De Winter, stupefied, looked on while the soldiers bound Felton, and could not tell what to think of such insensibility.
One thing alone, however, threw a shade over the pallid brow of Felton. At every noise he heard, the simple Puritan fancied he recognized the step and voice of Milady coming to throw herself into his arms, to accuse herself, and die with him.
All at once he started. His eyes became fixed upon a point of the sea, commanded by the terrace where he was. With the eagle glance of a sailor he had recognized there, where another would have seen only a gull hovering over the waves, the sail of a sloop which was directed toward the cost of France.
He grew deadly pale, placed his hand upon his heart, which was breaking, and at once perceived all the treachery.
“One last favor, my Lord!” said he to the baron.
“What?” asked his Lordship.
“What o’clock is it?”
The baron drew out his watch. “It wants ten minutes to nine,” said he.
Milady had hastened her departure by an hour and a half. As soon as she heard the cannon which announced the fatal event, she had ordered the anchor to be weighed. The vessel was making way under a blue sky, at great distance from the coast.
“God has so willed it!” said he, with the resignation of a fanatic; but without, however, being able to take his eyes from that ship, on board of which he doubtless fancied he could distinguish the white outline of her to whom he had sacrificed his life.
De Winter followed his look, observed his feelings, and guessed all.

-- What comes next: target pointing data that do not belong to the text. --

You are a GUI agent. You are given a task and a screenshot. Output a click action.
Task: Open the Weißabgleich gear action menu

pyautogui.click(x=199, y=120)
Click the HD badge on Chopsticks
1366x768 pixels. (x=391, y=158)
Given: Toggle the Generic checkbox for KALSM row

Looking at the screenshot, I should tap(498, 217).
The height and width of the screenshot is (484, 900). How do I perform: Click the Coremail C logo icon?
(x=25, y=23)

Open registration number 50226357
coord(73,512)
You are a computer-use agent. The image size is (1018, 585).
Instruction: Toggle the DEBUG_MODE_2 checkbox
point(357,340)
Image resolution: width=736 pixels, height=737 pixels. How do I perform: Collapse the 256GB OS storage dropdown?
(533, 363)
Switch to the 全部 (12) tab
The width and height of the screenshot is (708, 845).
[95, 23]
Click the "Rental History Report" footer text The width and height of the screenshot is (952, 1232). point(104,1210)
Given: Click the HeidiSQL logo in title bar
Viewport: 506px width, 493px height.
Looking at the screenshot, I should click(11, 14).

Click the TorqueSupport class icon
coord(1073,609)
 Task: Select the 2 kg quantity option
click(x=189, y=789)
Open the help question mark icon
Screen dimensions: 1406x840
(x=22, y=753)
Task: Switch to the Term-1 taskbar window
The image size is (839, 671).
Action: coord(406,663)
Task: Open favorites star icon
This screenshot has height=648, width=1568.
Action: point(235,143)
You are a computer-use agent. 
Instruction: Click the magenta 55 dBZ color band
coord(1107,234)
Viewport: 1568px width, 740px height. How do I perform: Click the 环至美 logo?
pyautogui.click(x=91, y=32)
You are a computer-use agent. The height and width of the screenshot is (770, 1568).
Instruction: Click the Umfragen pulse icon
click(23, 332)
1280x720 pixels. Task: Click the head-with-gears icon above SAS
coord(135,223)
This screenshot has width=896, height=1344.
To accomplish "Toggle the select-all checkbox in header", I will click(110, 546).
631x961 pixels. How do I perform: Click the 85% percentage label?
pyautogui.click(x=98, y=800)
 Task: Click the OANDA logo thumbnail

“Be punished alone, for the first, miserable man!” said Lord de Winter to Felton, who was being dragged away with his eyes turned toward the sea; “but I swear to you by the memory of my brother whom I have loved so much that your accomplice is not saved.”
Felton lowered his head without pronouncing a syllable.
As to Lord de Winter, he descended the stairs rapidly, and went straight to the port.